Selected extract:
= Beginning of Section =
Calculator input
Example data table
The sample graph below is the default dataset preloaded into the form.
| Source | Target | Interpretation |
|---|---|---|
| A | B | Part of a three-node mutual cycle |
| B | C | Continues the first cycle |
| C | A | Closes SCC {A, B, C} |
| C | D | Connects first SCC to second SCC |
| D | E | Forms a two-node mutual group |
| E | D | Closes SCC {D, E} |
| E | F | Feeds into a later SCC |
| F | G | Begins a two-node cycle |
| G | F | Closes SCC {F, G} |
| H | H | Creates a cyclic singleton SCC |
Formula used
A strongly connected component is a maximal subset of vertices where every pair of vertices can reach each other through directed paths.
Reachability rule: vertices u and v belong to the same SCC when u ⇢ v and v ⇢ u.
Tarjan low-link method:
- disc[u] = discovery order assigned during depth-first search.
- low[u] = smallest discovery value reachable from u through DFS tree edges and stack-preserving back edges.
low[u] = min( disc[u], disc[v] for back edges, low[w] for DFS children w )
When low[u] = disc[u], vertex u is the root of one complete strongly connected component. The calculator also builds a condensation graph, where each SCC becomes one node and edges connect different components.
How to use this calculator
- Enter a graph name for your report and export files.
- Provide vertex labels, or enter a vertex count and choose 0-based or 1-based indexing.
- Paste one directed edge per line using comma, space, or arrow notation.
- Choose how you want the returned components ordered.
- Press Analyze strongly connected components.
- Review the summary metrics, component table, vertex diagnostics, and Plotly visualization.
- Use the CSV button for structured tabular output and the PDF button for a printable report.
FAQs
1) What is a strongly connected component?
It is a maximal group of vertices in a directed graph where each vertex can reach every other vertex in that same group through directed paths.
2) Which method does this calculator use?
= End of Section =
Stored data
= Beginning of Section =
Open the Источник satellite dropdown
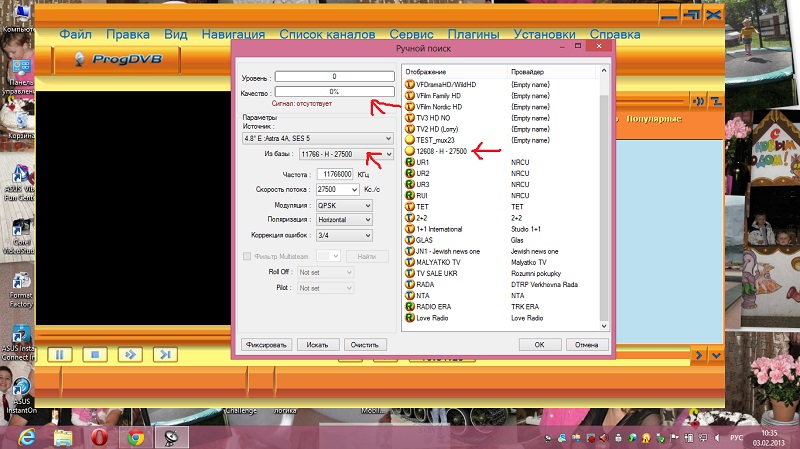Viewport: 800px width, 449px height. (x=318, y=138)
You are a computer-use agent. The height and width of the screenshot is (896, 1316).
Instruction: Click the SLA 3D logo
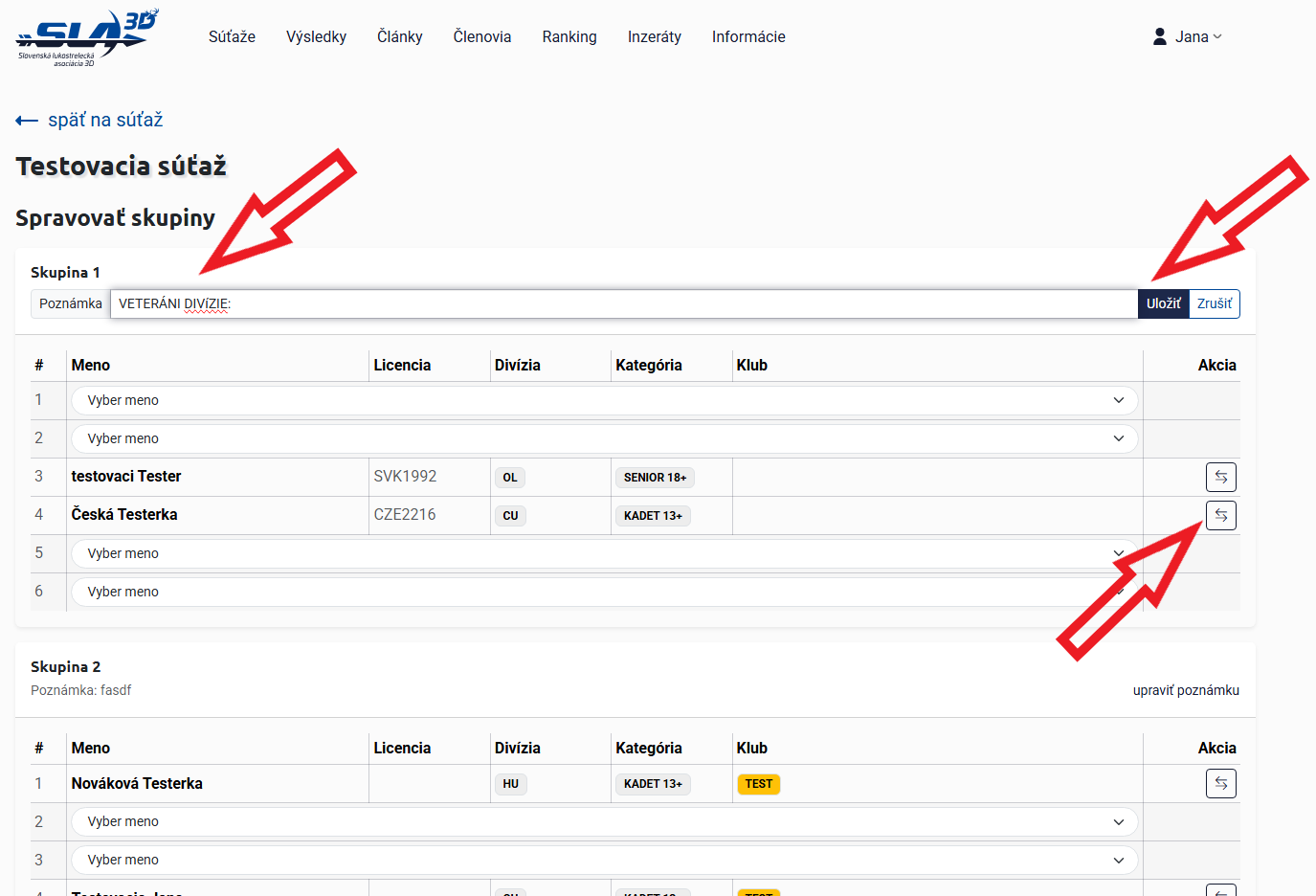pos(86,37)
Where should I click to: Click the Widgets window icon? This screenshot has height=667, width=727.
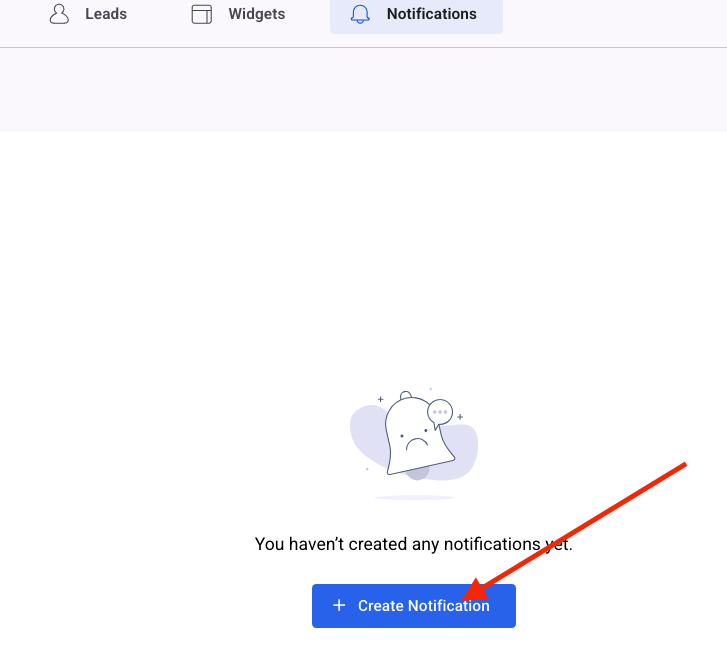(202, 15)
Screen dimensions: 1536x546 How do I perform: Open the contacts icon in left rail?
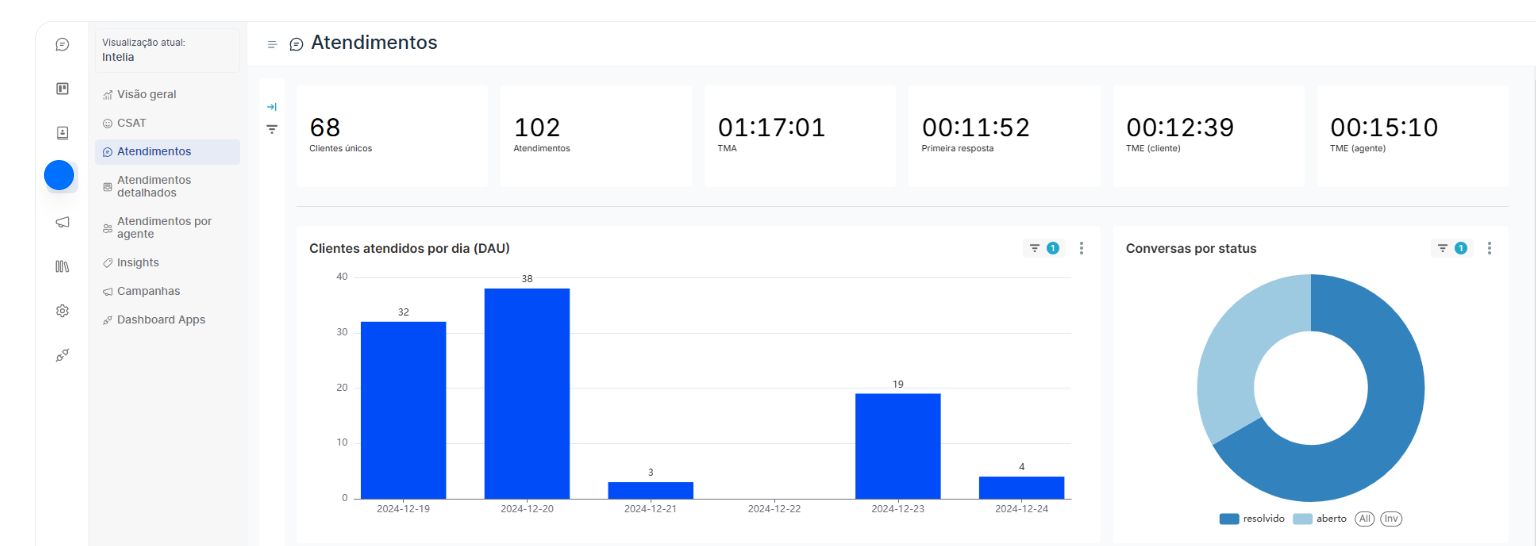click(62, 133)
= End of Section =
Task to complete:
Continue the strongly connected components calculator page from the point at which it stops.

Answer box:
It uses Tarjan’s algorithm. That method tracks discovery order and low-link values during one depth-first traversal to identify SCC roots efficiently.
3) Why are low-link values important?
Low-link values show the earliest discovery index reachable from a vertex while respecting the active DFS stack. Matching discovery and low-link values mark component roots.
4) Does edge direction matter here?
Yes. SCC analysis is defined for directed graphs. Reversing or removing one directed edge can split a previously connected component into smaller groups.
5) Can an isolated vertex be its own SCC?
Yes. Any single vertex forms an SCC by itself. It becomes a cyclic singleton only when it also has a self-loop.
6) What does the condensation graph mean?
The condensation graph collapses every SCC into one node. The resulting graph is always acyclic, which helps you study high-level dependency flow between components.
7) How are duplicate or invalid edges handled?
Duplicate edges are ignored to avoid double counting. Invalid lines are skipped, and the calculator reports them in the notes section after analysis.
8) When is the whole graph strongly connected?
The whole graph is strongly connected when the algorithm finds exactly one SCC containing all vertices, meaning every vertex can reach every other vertex.